Si l'on nous confie cela sans que l'on ait de procédure bien arrêtée relativement à la suite des choses, ce serait un précédent dangereux que d'improviser ici. Il faut qu'il y ait une procédure relativement à la manière de faire enquête. Il s'agit de nos collègues ici; il s'agit de nos employés; il s'agit de nos employés contractuels; il s'agit du bureau du greffier. Je sais qu'il y a des avocats au sein de notre comité, mais sans règles et lignes directrices relativement à la manière de faire les choses, je ne crois pas que ce serait une bonne idée d'aller de l'avant.

Le président: Je crois que le président et le vice-président du Comité des banques pensent que vous vouliez discuter de la question avec vos collègues, mais que vous ne demandez pas à notre comité de faire enquête.

Le sénateur Tkachuk: C'est exact, nous n'exigeons pas nécessairement une enquête.

Le président: Vous ne réclamez pas une enquête, mais nous pouvons faire enquête quand même. Cependant, vous ne réclamez pas d'enquête.

= = = =

Objectif 1
Transformez en liste numérotée les lignes des enregistrements ci-dessous, de la ligne contenant "Home (59, 153)" jusqu'à la fin des enregistrements, ces deux bornes comprises. Omettez les lignes vides.

= = = =

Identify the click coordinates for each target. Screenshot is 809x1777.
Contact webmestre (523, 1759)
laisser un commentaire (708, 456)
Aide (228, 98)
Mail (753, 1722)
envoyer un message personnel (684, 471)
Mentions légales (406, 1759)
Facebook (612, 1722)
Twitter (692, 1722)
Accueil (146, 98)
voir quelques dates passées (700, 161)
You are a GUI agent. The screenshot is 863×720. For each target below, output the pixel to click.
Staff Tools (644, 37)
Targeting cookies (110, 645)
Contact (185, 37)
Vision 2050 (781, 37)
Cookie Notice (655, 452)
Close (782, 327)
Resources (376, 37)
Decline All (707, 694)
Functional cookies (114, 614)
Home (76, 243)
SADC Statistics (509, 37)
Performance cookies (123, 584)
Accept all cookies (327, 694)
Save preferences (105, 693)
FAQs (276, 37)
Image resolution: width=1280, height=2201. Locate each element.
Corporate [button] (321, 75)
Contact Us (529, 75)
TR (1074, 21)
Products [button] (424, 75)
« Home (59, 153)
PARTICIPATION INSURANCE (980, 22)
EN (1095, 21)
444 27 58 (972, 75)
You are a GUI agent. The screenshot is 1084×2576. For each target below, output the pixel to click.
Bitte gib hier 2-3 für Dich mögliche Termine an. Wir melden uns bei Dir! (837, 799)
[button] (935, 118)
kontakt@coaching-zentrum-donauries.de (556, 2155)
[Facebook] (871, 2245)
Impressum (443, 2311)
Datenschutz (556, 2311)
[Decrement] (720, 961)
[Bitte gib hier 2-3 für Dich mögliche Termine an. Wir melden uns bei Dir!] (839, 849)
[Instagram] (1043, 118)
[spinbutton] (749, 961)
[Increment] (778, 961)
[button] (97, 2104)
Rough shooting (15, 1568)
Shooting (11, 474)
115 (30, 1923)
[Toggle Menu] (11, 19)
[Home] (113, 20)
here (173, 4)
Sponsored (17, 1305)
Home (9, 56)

= = = =

Objectif 2
Dans l'extrait à lire, qu'est-ce que le sénateur Tkachuk dit ne pas exiger nécessairement ?

Réponse rédigée 1
1. « Home (59, 153)
2. PARTICIPATION INSURANCE (980, 22)
3. EN (1095, 21)
4. 444 27 58 (972, 75)
5. You are a GUI agent. The screenshot is 1084×2576. For each target below, output the pixel to click.
6. Bitte gib hier 2-3 für Dich mögliche Termine an. Wir melden uns bei Dir! (837, 799)
7. [button] (935, 118)
8. kontakt@coaching-zentrum-donauries.de (556, 2155)
9. [Facebook] (871, 2245)
10. Impressum (443, 2311)
11. Datenschutz (556, 2311)
12. [Decrement] (720, 961)
13. [Bitte gib hier 2-3 für Dich mögliche Termine an. Wir melden uns bei Dir!] (839, 849)
14. [Instagram] (1043, 118)
15. [spinbutton] (749, 961)
16. [Increment] (778, 961)
17. [button] (97, 2104)
18. Rough shooting (15, 1568)
19. Shooting (11, 474)
20. 115 (30, 1923)
21. [Toggle Menu] (11, 19)
22. [Home] (113, 20)
23. here (173, 4)
24. Sponsored (17, 1305)
25. Home (9, 56)

Réponse rédigée 2
Une enquête.